Van een toerist wordt nooit een ander offer gevraagd dan geld. Omdat toerisme een bedrijfstak is, is een toerist voor alles een consument. Hij is niet zozeer een persoon als wel een wandelende portemonnee. (Met al zijn enthousiasme voor de bezienswaardigheden van zijn park gaat het ook bij John Hammond vooral om het verdienen van geld – veel geld.)
Op vakantie kun je van vele dingen beroofd worden: je geld, je fototoestel, je gezondheid, je waardigheid. Maar alleen het eerste is essentieel.
Een toerist moet geld hebben. Dat is noodzakelijk om een toerist te zijn – en het is voldoende. Een toerist hoeft geen moed te hebben, of talent of trots of wijsheid of liefde. Een toerist is alleen een middel voor non-toeristen om geld te verdienen. Verder niets. Hij hoeft alleen zijn flappen te tonen, dan laten zij hun tanden zien. Een glimlach doet hen niets, geld wel.
Deze eenzijdige, abstracte relatie contrasteert met die tussen de reiziger en de mensen die hij bezoekt. De reiziger wil al zijn facetten aan hen tonen, niet alleen zijn rijkdom. Hij wil zoveel mogelijk van hen leren en daartoe zoveel mogelijk contact maken. Daarom is het ook wezenlijk dat hij de lokale taal en gewoonten kent.
In Kong communiceren de Amerikanen via de kapitein van de Venture, die Maleis spreekt (een taal die identiek is met die van Skull Island of er op zijn minst op lijkt). De eerste vraag die Denham de inwoners stelt betreft hun ritueel – het begrip daarvan is cruciaal voor zijn project.
Op Hammond’s eiland komen de gasten nooit in contact met de lokale bevolking. Ze hoeven geen woord Spaans te spreken. Ze hoeven niets te weten van Midden-Amerika, Costa Rica of Isla Nublar.
Er is niets ‘lokaal’ aan Jurassic Park, niet eens iets regionaal of nationaal. De keuken is internationaal, net als de accommodaties. Hun architectuur is vaag tropisch, maar de sanitaire voorzieningen zijn ongetwijfeld op westers niveau.
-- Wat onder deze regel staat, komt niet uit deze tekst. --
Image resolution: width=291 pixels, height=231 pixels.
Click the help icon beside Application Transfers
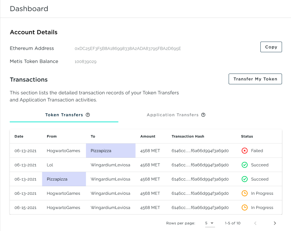[203, 115]
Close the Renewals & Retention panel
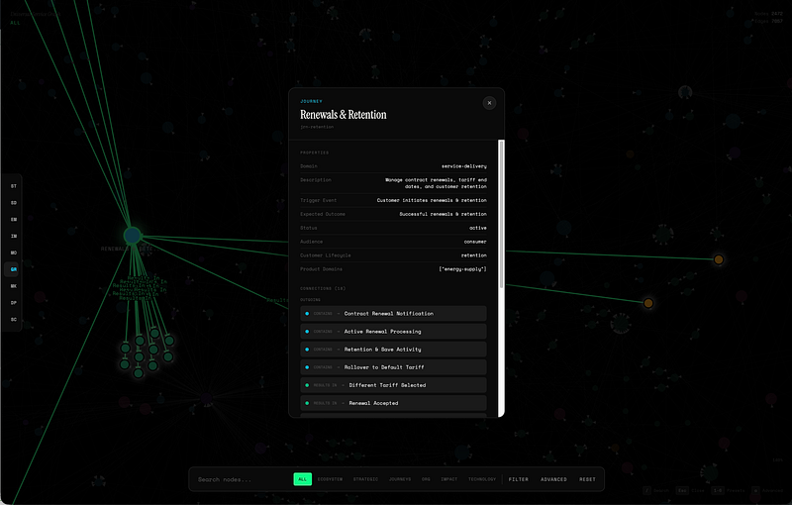Screen dimensions: 792x505 coord(489,103)
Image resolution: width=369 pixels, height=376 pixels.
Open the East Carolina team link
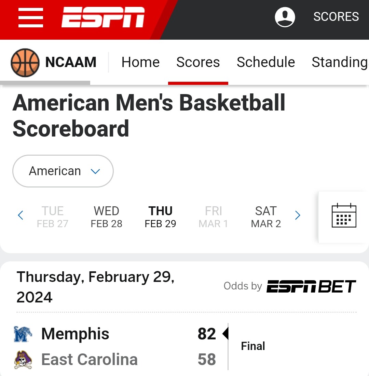(89, 359)
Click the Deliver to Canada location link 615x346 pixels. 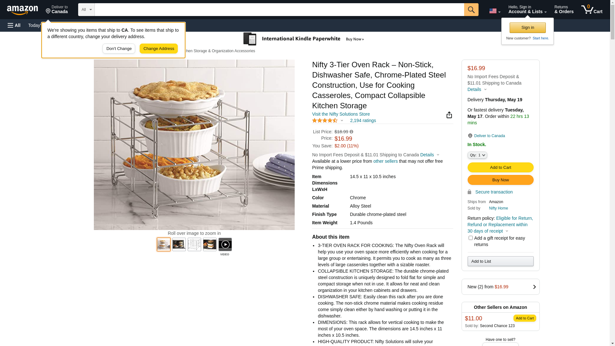pyautogui.click(x=489, y=136)
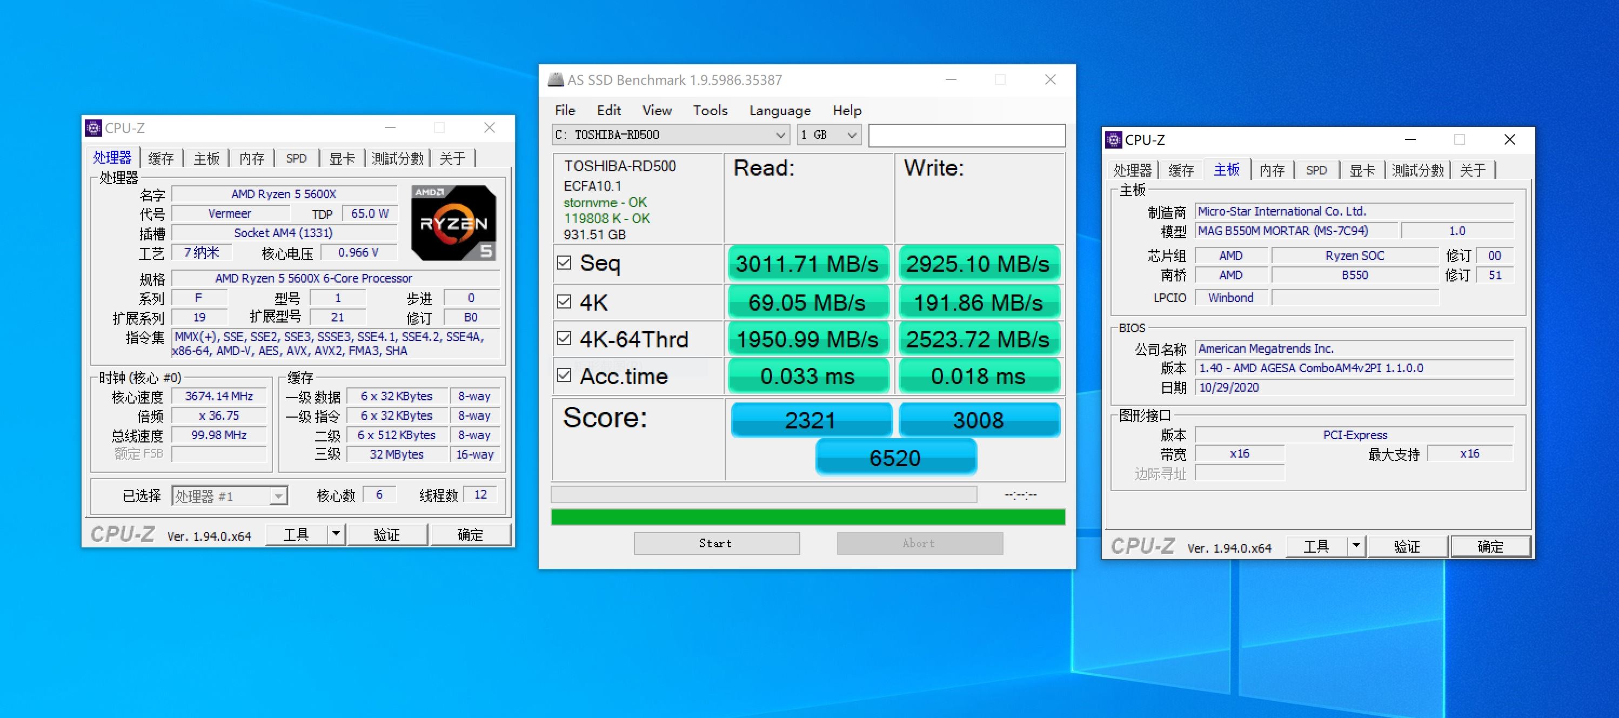The width and height of the screenshot is (1619, 718).
Task: Toggle the 4K-64Thrd test checkbox
Action: (x=564, y=339)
In Crichton’s boek wordt de naam van ‘Mist eiland’ uitgelegd in termen van locatie, zeestromingen en geologie. In de film worden zelfs deze details eruit gelaten – en terecht. Mist speelt geen rol in Jurassic Park, je kunt zeggen dat het weer in een pretpark eigenlijk helemaal geen rol speelt. Natuurlijk is het fijn als de zon schijnt, dan worden er meer ijsjes en cola’s verkocht – en in Jurassic Park laten de dieren zich eerder zien, of zijn beter zichtbaar dan in de regen. Toerisme draait om zon, zoals reizen dat niet doet. Bij toerisme wordt je trip verpest door slecht weer – dat is niet waar je voor betaald hebt (misschien ben je er zelfs wel tegen verzekerd!)
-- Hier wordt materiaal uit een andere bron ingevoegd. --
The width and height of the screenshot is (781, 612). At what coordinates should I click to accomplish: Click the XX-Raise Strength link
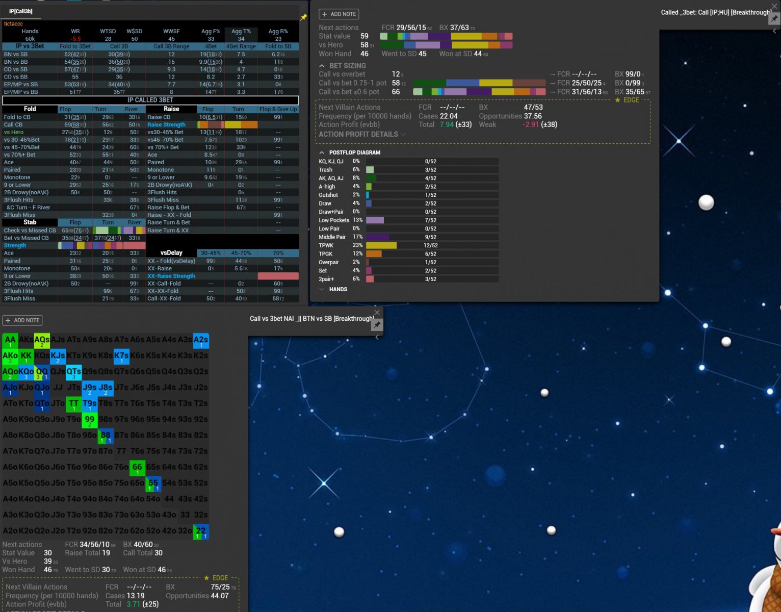[171, 276]
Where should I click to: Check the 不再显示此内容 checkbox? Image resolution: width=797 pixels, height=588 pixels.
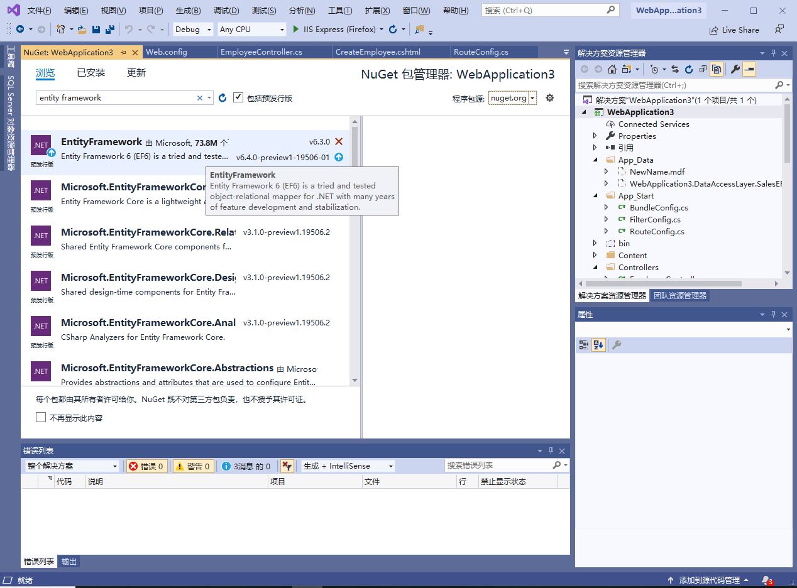pyautogui.click(x=41, y=417)
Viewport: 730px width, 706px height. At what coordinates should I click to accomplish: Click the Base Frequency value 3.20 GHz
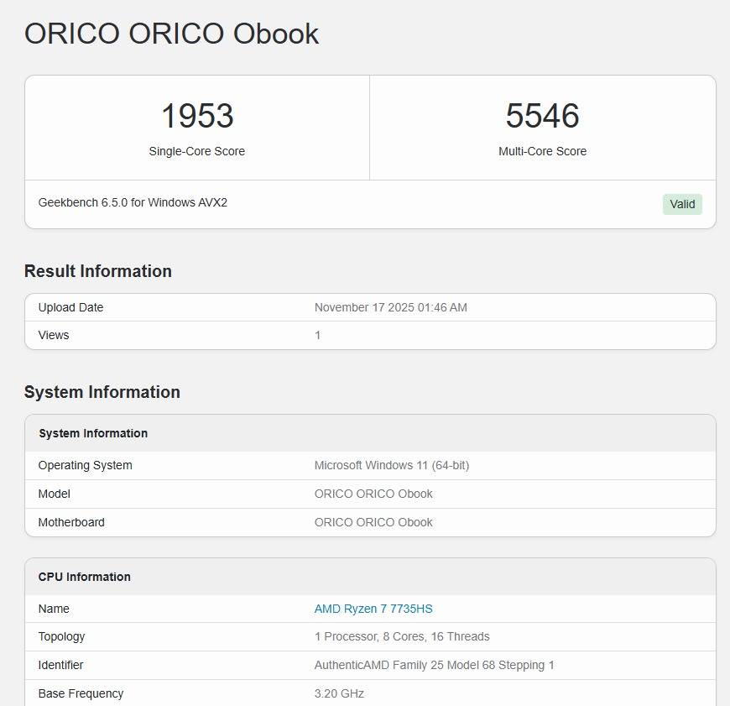[339, 693]

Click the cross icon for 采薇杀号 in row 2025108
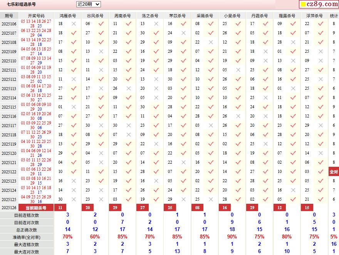[211, 42]
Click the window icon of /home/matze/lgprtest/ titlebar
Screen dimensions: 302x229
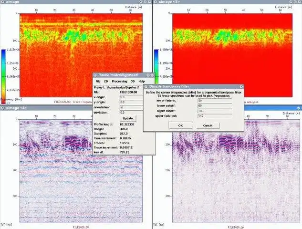click(95, 75)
Bij reizen voegt zwaar weer toe aan de moeilijkheidsgraad en daarmee aan het avontuur. Mist zorgt voor mysterie, zoals op Skull Island. Als de Venture een weg door het omringende rif zoekt, is alles in mist gehuld. Hoewel de aanwezigheid van het rif de juistheid van Denham’s kaart bevestigt, is het zelfs op dat moment niet zeker dat het eiland er zal zijn. Maar dan wordt de mist minder en krijgen de reizigers een eerste glimp van de schedelachtige berg die de plek zijn naam geeft. Wat een moment.
In Jurassic Park worden de eerste bezoekers ingevlogen vanaf de Verenigde Staten. Ze landen op het vasteland van Costa Rica en worden meteen opgepikt door een helikopter. Hammond heeft iedereen beloofd dat ze na het weekend terug zullen zijn.
Dit is geen reizen, het is de tijd verdrijven. In Jurassic Park doorkruisen de mensen geen ruimte – de route die ze volgen is irrelevant. Net als bij andere toeristen die over anonieme snelwegen rijden, in wegrestaurants eten en in motels slapen. En vooral bij luchtreizigers.
Vliegen is helemaal geen reizen, omdat je geen indruk krijgt van de ruimte waar je doorheen vliegt. Vliegtuigpassagiers meten hun trip daarom ook niet in kilometers, maar in uren. Ze zijn tijdreizigers. Als ze aankomen, tellen ze de uren die ze op het vliegveld hebben doorgebracht, de tijd in de wachtrij bij de paspoortcontrole of bij de bagageband. Als alles volgens schema is gegaan hebben ze een goede reis gehad. In feite is dat wat we tegenwoordig bedoelen wanneer we iemand een ‘goede reis’ wensen – niet een mooie, spannende, verrassende, rijke reis, maar eentje die volgens je verwachtingen verloopt.
Toeristen willen niet ergens heen gaan, ze willen ergens zijn. Op hun plek van bestemming. Als hun aankomst is vertraagd, is hun reis verpest.
Volgende week de tweede helft!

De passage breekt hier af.